[EXERCISE REQUIREMENTS] From the article on Nightfall's AI file classifiers, extract the passage from "Nightfall says that" up to and including "large training sets.", copied word for word.

[SELECTED EXTRACT]

Nightfall heralds dawn of first AI-powered file classifiers 

Spookily-named AI-native data loss prevention platform company Nightfall has now detailed the shape of its new ‘AI File Classifier Detectors’, a software service deisgned to use large language models (LLMs) to classify and protect business-critical documents that traditional DLP tools cannot see

DLP tools?

Yes, data loss prevention tools i.e. cybersecurity services built to detect, monitors and protects sensitive data to prevent it from being leaked, misused, or lost. 

Why are DLP tools so important?

Most high-value assets (including source code, financial reports, strategic roadmaps, patents and proprietary research) contain no traditional sensitive data identifiers…. So as a result, they are invisible to legacy pattern-matching tools. 

Legacy pattern-matching tools?

Yes, archaic and outdated enterprise apps designed to identify specific patterns in data using rule-based rigid methods such as regular expressions and keywords that are defined as “static” because they have a hard time working with contemporary unstructured data and complex context… and so are prone to false positives or negatives.

Nightfall says that this blind spot exposes organisations to intellectual property theft, insider threats and accidental leaks through modern collaboration platforms and shadow AI tools.

The company claims to close this gap with LLM-powered document intelligence that goes beyond pattern matching or simple semantics. 

Meaning, structure & context

Importantly, Nightfall’s classifiers understand document meaning, structure and business context i.e. the same cues humans use to recognise a contract, source code repository, or merger and acquisition plan. 

The result is accurate detection of unstructured IP without reliance on brittle rules or manual tagging.

The solution provides coverage for 22 common document types and allows teams to build custom detectors using plain language prompts and example files, eliminating the need for regex patterns or large training sets.

[Screenshot grounding data]
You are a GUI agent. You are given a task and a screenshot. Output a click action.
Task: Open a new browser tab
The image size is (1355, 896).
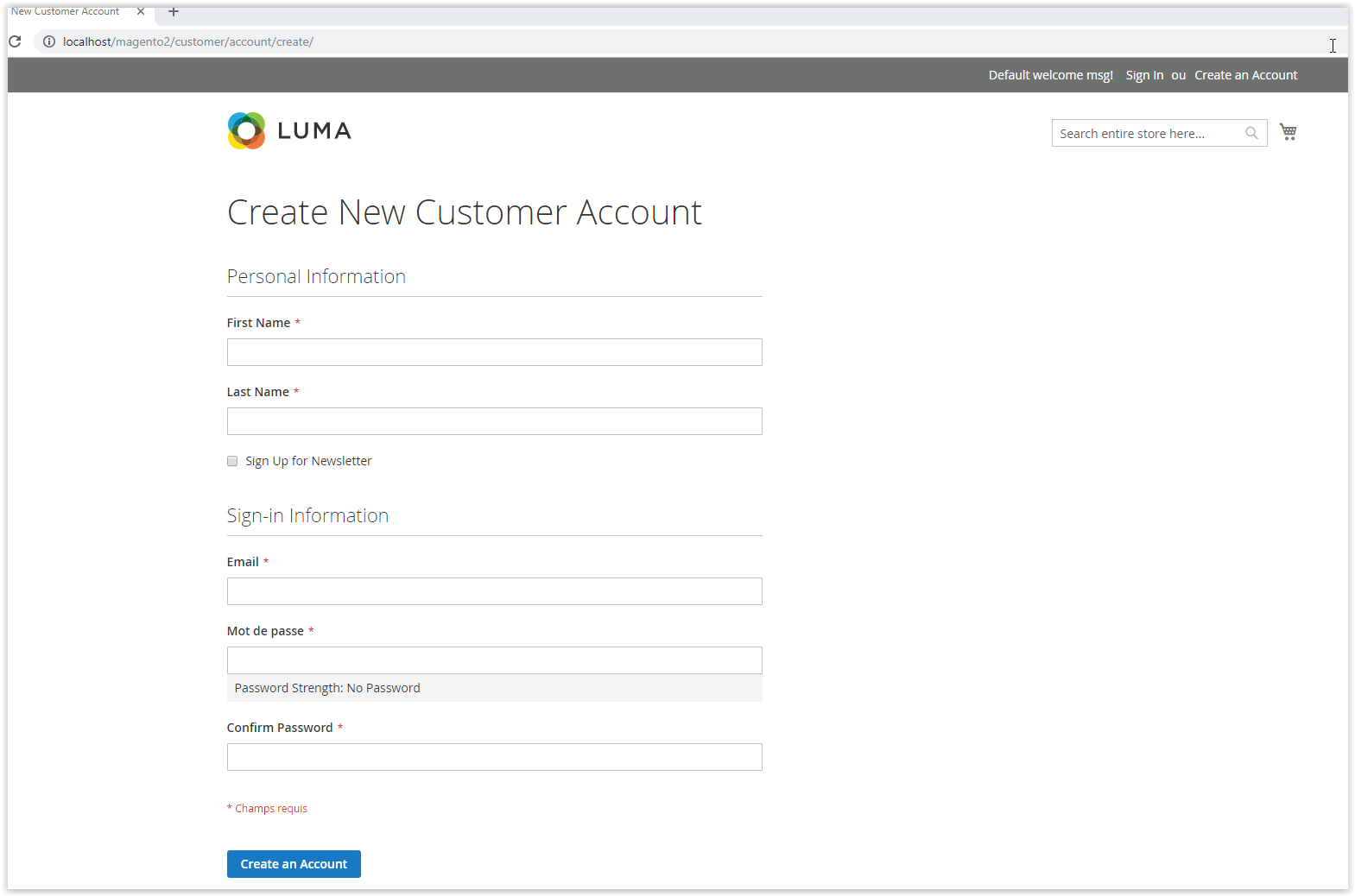pyautogui.click(x=174, y=12)
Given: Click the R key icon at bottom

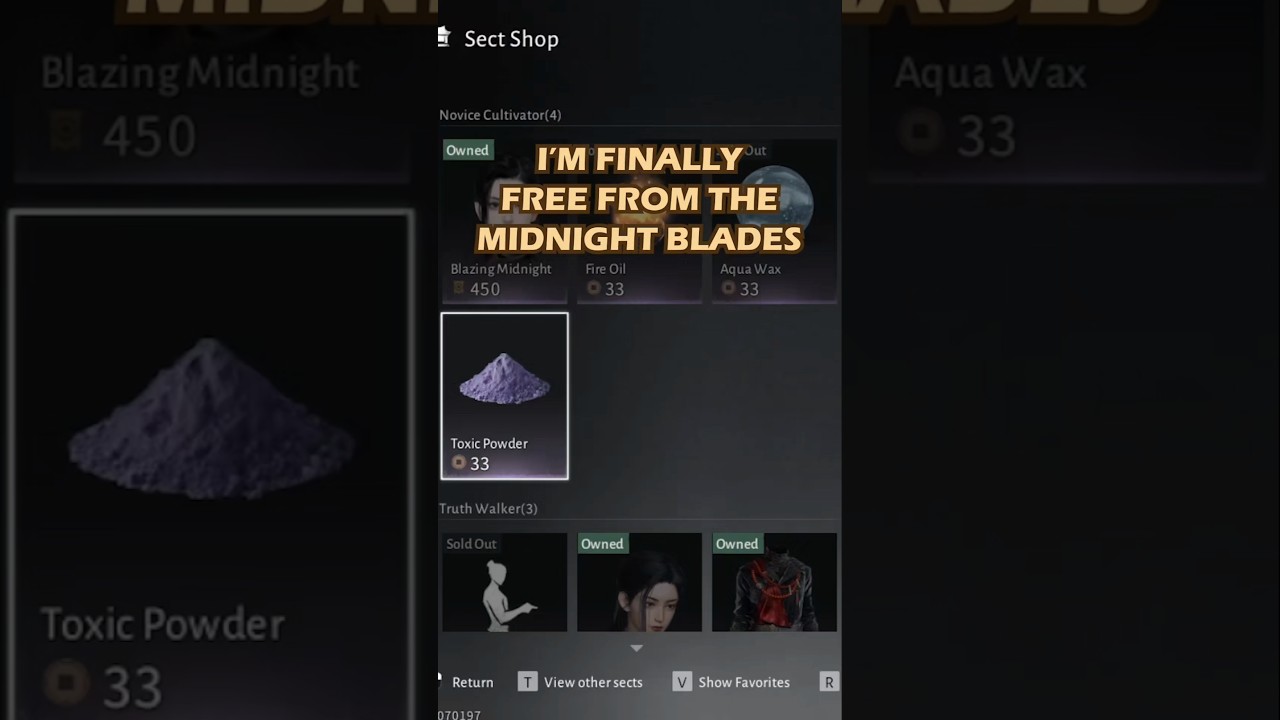Looking at the screenshot, I should coord(828,682).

[WRITTEN ANSWER]
Nightfall says that this blind spot exposes organisations to intellectual property theft, insider threats and accidental leaks through modern collaboration platforms and shadow AI tools.

The company claims to close this gap with LLM-powered document intelligence that goes beyond pattern matching or simple semantics. 

Meaning, structure & context

Importantly, Nightfall’s classifiers understand document meaning, structure and business context i.e. the same cues humans use to recognise a contract, source code repository, or merger and acquisition plan. 

The result is accurate detection of unstructured IP without reliance on brittle rules or manual tagging.

The solution provides coverage for 22 common document types and allows teams to build custom detectors using plain language prompts and example files, eliminating the need for regex patterns or large training sets.